*Records shown*:

┌──

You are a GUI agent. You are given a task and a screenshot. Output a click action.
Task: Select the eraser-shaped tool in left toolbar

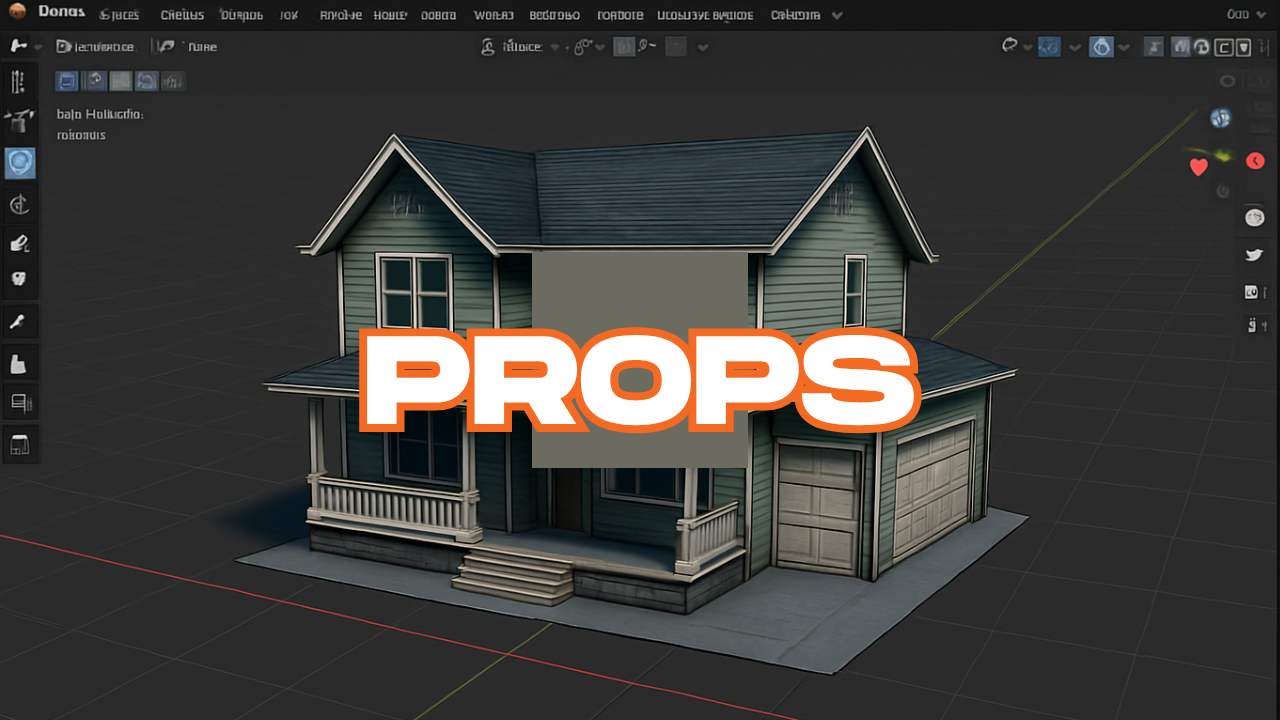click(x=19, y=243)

└──
┌──

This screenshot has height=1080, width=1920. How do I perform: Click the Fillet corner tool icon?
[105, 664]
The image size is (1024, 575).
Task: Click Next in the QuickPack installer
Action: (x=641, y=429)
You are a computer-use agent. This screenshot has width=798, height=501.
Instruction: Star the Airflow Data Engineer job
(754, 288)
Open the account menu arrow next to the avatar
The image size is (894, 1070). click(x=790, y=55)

└──
┌──

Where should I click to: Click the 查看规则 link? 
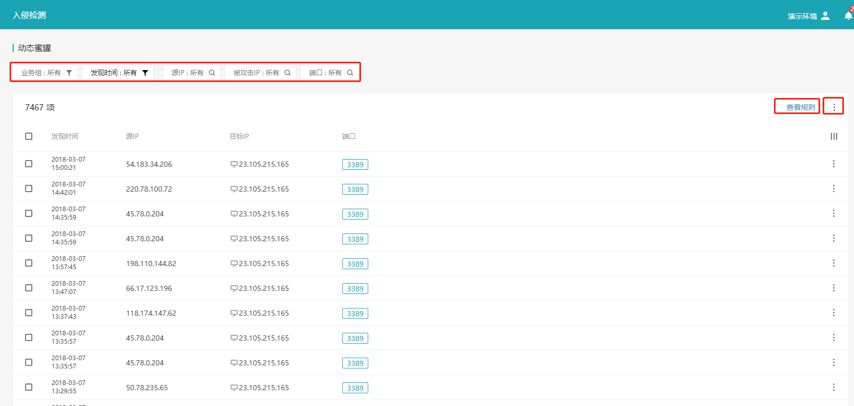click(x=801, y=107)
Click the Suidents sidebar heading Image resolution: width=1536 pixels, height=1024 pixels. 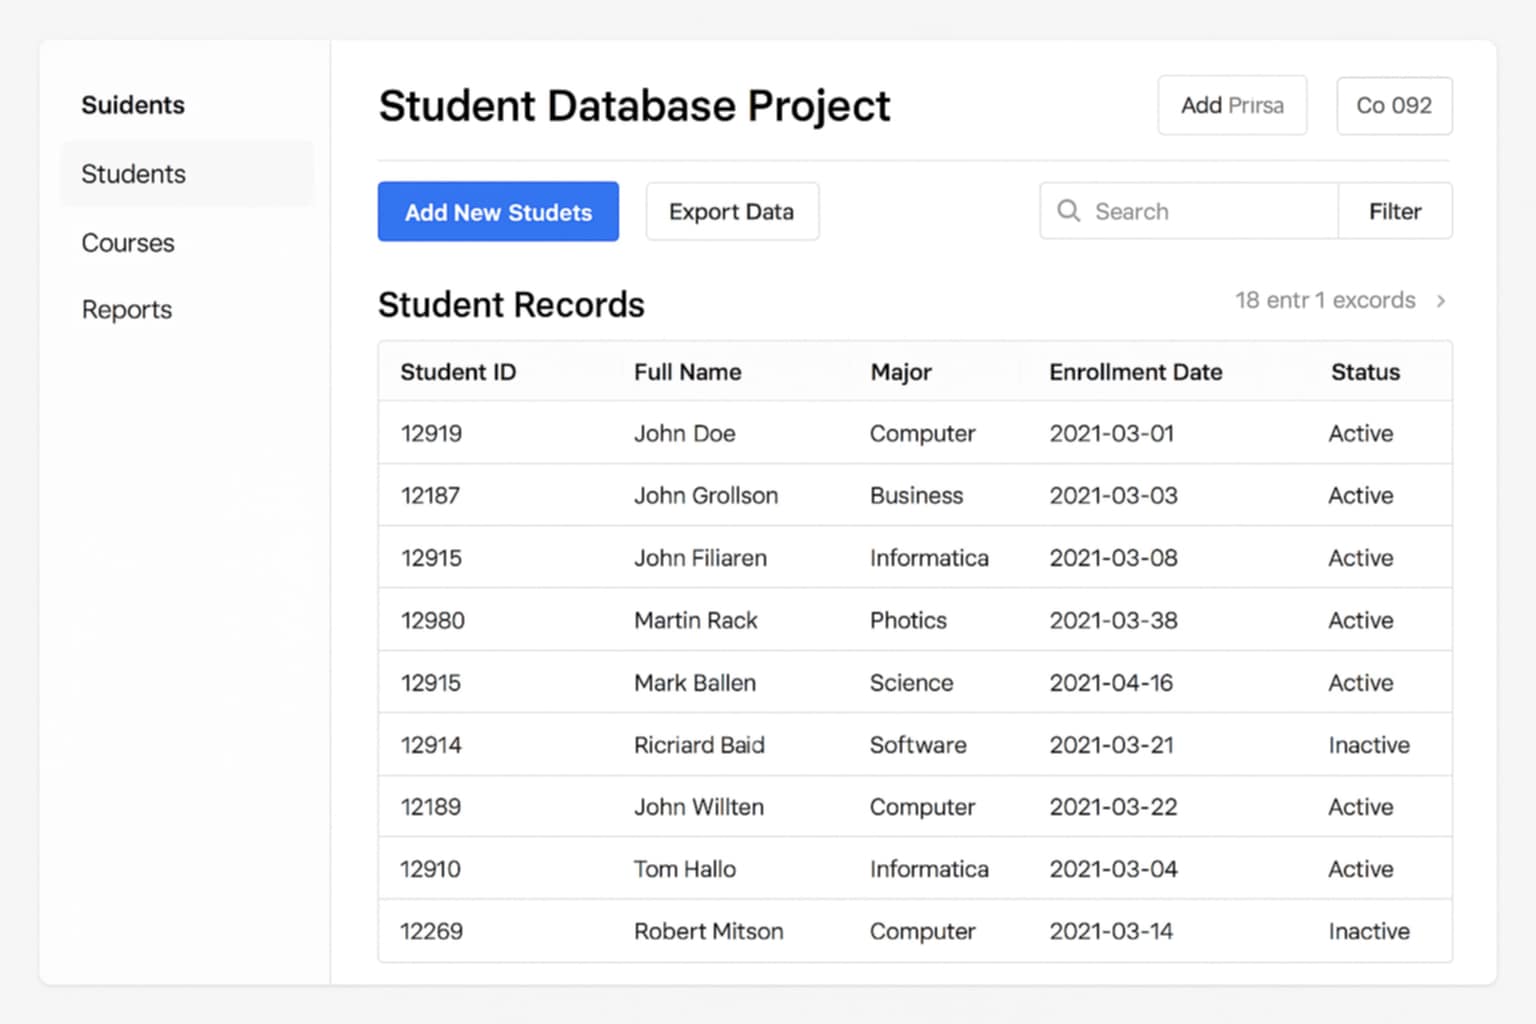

└──

*Task to complete*: Count the lines in the material above that contain the string "screenshot", matching case exactly, and give only that number.

*The output*: 3